Audiovisual Transcription

Audiovisual transcription is the production of a document created by typing (or writing) everything that is heard from either an audio or video. The transcript can be an exact word for word document, or the transcriber can clean up certain parts of the speech. They do this by removing things like ‘ehh’, ‘ooh’, ‘aah’, ‘mmh’, … that are heard but are not necessary in the document. Transcription aims to provide a solid starting point for your subtitling and dubbing. The resulting texts can also be reused to improve accessibility of your content, such as for deaf viewers, who’ll be able to read a perfect transcription of your video.


There is more than one way to transcribe audio or video content and a variety of reasons why you might want a transcription document. There are many reasons an audiovisual transcript may be needed:

  • Transcribing audio content for the deaf or hard of hearing.

Being a brand that offers accessibility alternatives to those with hearing impairments not only enhances corporate social responsibility and improves the brand image but has the potential to open up services to a whole new audience.

  • Transcribing audio for subtitles or closed captions.

To create subtitles or closed captions you need a full transcription document from the video.

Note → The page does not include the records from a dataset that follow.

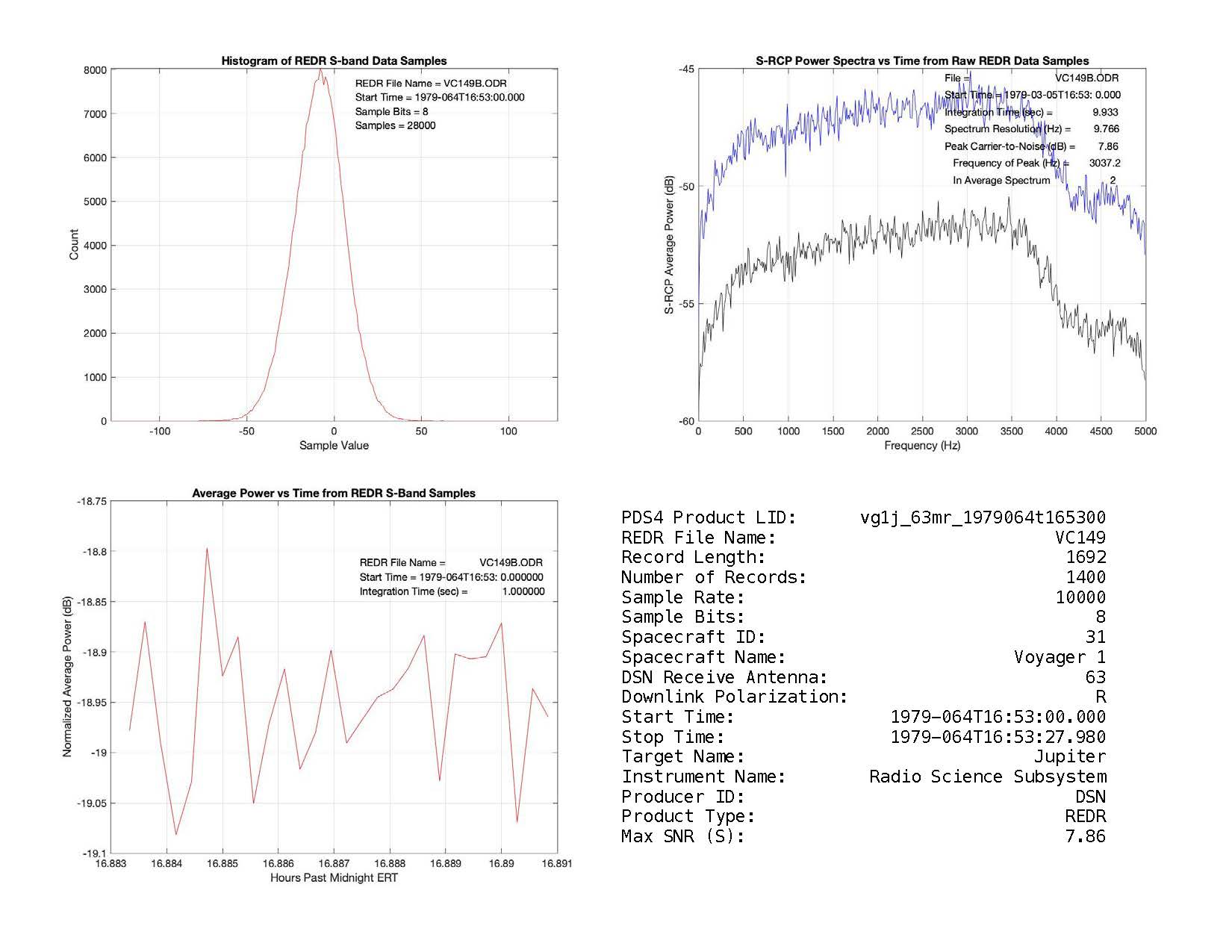Click the Target Name value 'Jupiter'

(x=1069, y=757)
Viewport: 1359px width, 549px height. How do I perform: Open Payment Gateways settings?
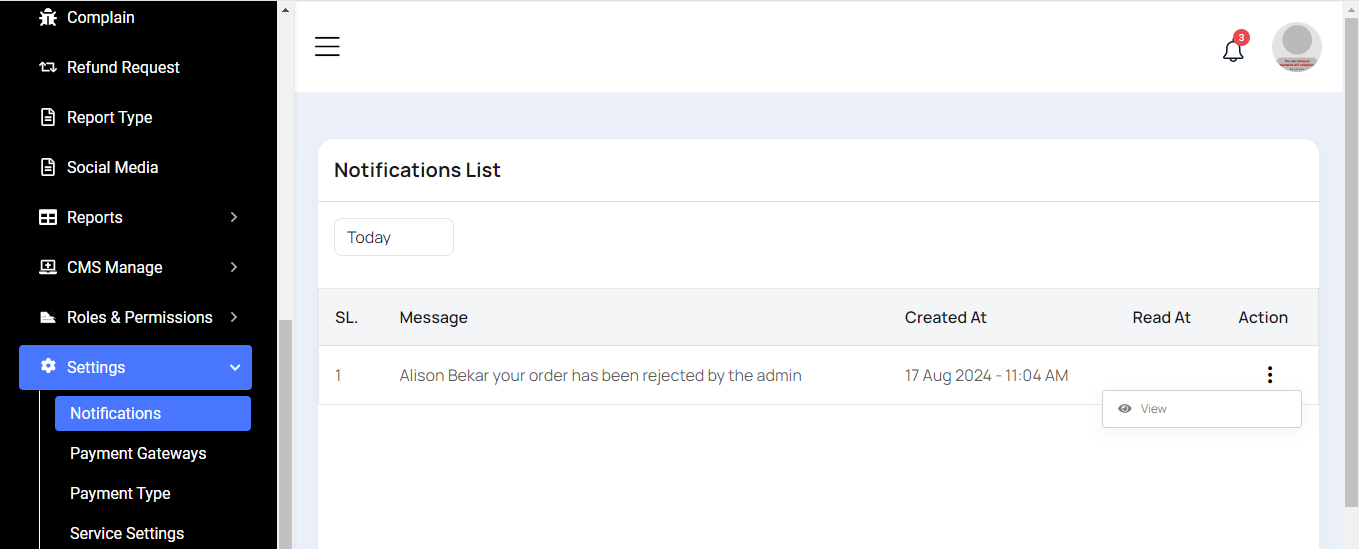pos(138,453)
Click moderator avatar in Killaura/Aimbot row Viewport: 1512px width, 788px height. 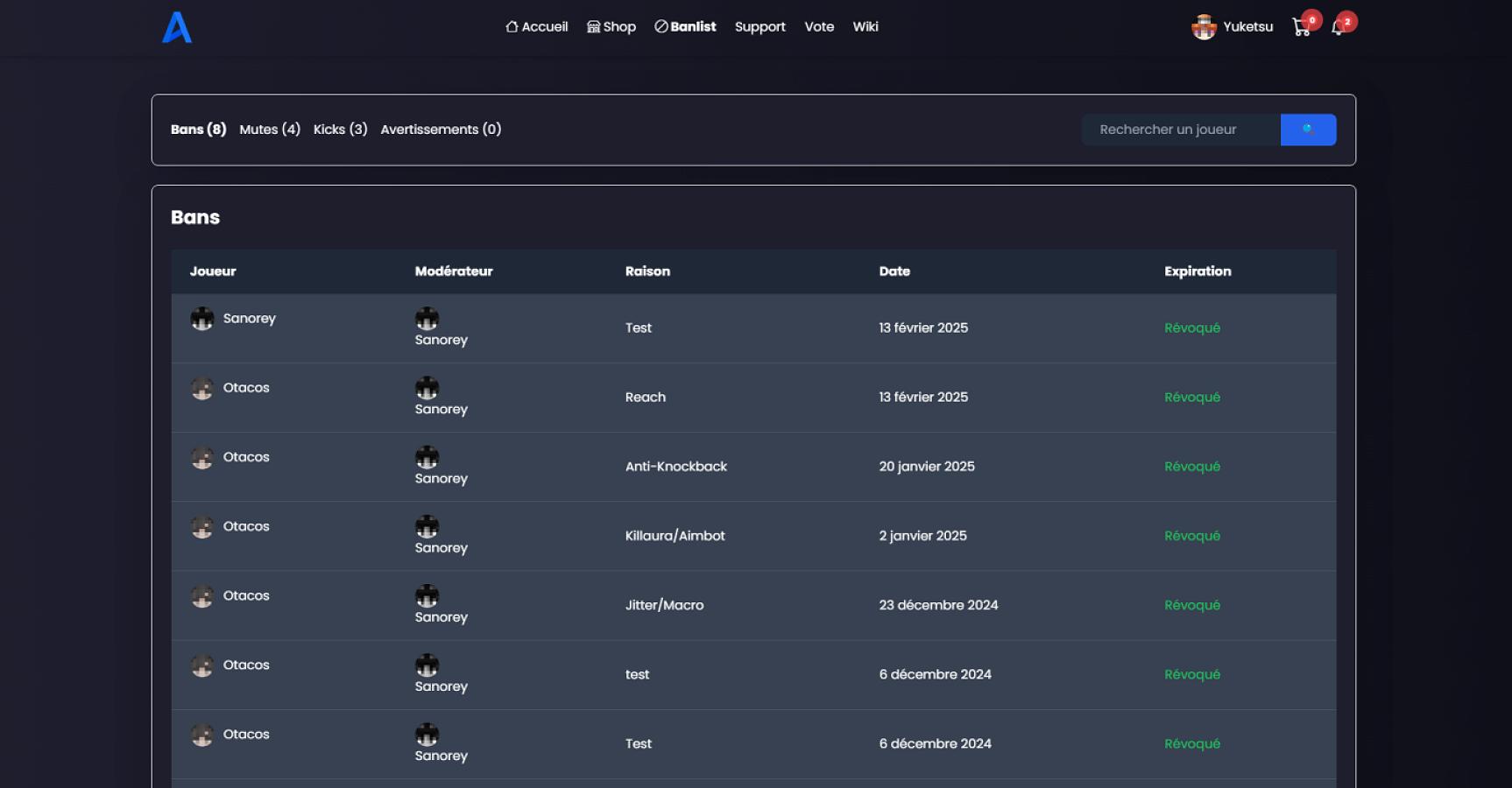(427, 526)
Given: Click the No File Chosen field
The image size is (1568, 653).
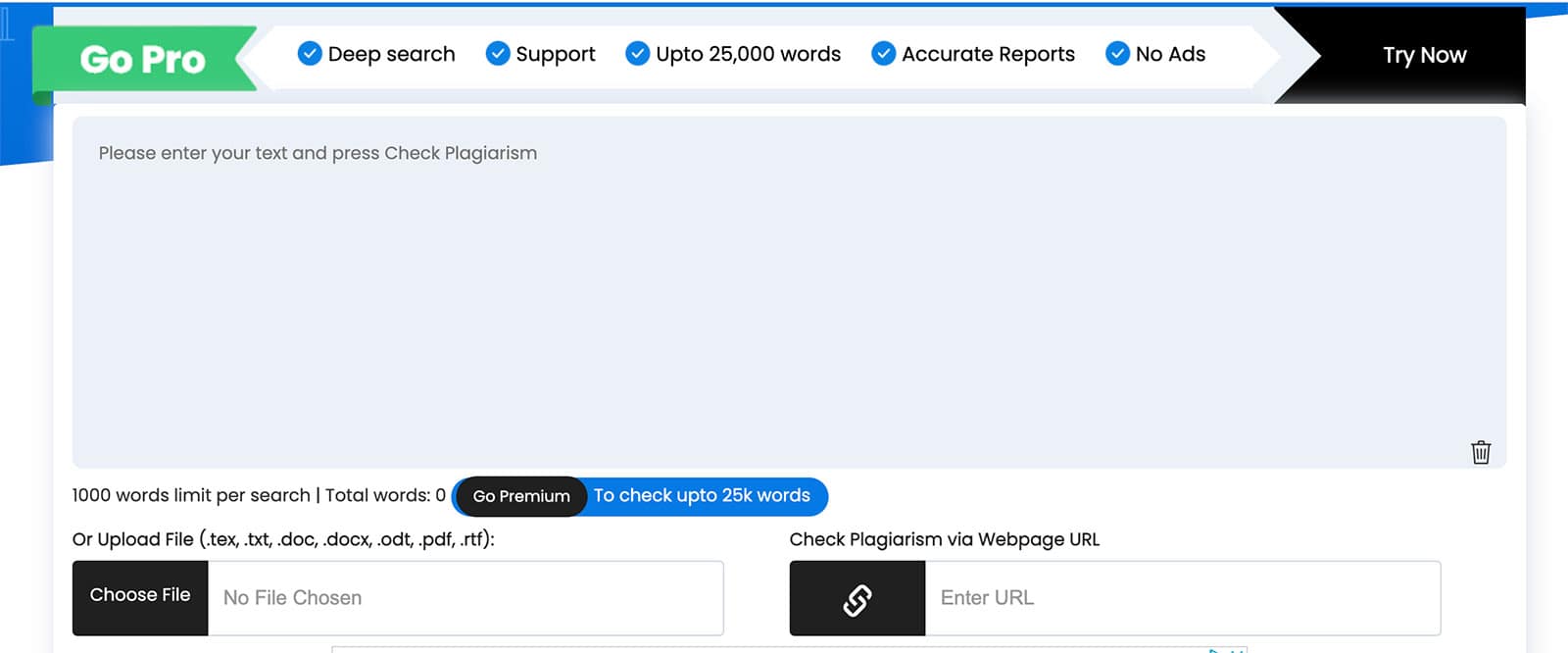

We’ll then use the transcript to add time-code markers that will reference what is being said at concrete times in the video. This means that the subtitles or closed captions will appear on screen at the exact time it’s supposed to.

  • Transcribing audio for voice over.

We transcribe the speech when the final voice over needs to be time-synced to a video. This means the timing of the voice over speech will match up with specific timings in the video and therefore be in synchronization with what is happening on screen. This is a common requirement when translating the voice over in corporate videos or explainers.

  • Transcribing for translation purposes.

The first step of translation is always transcribing. Once we have the time codes in place for subtitle or voice over use, we can then use that same transcription document to create as many different foreign language versions as required. The time code stamps will stay the same in every language and will mark where each section of speech starts and ends. This is important as the translator may have to condense the translation to fit in with the voice over or subtitle timings so that they still match up with what’s on screen.